Stored items:
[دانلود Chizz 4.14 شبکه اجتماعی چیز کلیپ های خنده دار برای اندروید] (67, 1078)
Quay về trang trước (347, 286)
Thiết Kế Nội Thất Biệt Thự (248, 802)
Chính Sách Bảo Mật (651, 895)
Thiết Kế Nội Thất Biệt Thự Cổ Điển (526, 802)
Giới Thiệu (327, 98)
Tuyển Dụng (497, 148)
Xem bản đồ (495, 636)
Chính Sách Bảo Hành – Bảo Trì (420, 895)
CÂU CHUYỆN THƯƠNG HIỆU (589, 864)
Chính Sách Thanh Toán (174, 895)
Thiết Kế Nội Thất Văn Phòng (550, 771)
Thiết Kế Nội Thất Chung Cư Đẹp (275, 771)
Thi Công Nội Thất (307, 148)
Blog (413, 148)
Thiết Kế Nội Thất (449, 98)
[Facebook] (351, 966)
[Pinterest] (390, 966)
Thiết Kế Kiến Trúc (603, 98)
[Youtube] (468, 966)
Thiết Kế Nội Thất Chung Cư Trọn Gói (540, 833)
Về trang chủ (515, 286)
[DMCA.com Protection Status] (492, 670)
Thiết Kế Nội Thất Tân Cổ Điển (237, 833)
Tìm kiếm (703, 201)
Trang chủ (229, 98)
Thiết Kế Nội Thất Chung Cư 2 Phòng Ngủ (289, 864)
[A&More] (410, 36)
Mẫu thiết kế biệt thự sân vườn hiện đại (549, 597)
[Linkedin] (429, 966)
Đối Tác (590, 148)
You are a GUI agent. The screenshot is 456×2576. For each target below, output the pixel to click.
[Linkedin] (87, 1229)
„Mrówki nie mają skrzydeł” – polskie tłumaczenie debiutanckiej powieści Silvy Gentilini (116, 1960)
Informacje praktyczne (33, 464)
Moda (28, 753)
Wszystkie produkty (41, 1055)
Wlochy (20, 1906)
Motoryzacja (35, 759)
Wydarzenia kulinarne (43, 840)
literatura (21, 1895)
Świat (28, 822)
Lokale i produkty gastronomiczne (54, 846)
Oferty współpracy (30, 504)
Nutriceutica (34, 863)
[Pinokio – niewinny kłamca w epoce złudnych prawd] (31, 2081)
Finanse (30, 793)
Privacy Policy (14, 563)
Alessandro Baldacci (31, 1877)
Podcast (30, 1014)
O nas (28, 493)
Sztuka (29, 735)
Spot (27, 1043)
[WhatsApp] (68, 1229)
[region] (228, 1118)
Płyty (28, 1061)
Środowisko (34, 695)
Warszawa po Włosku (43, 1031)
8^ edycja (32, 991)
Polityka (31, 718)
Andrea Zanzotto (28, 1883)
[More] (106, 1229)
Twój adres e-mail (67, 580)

_WORK INSTRUCTION_
Reply with one number, the count of lines in the data that contain "Phòng".

_WRITTEN ANSWER_
2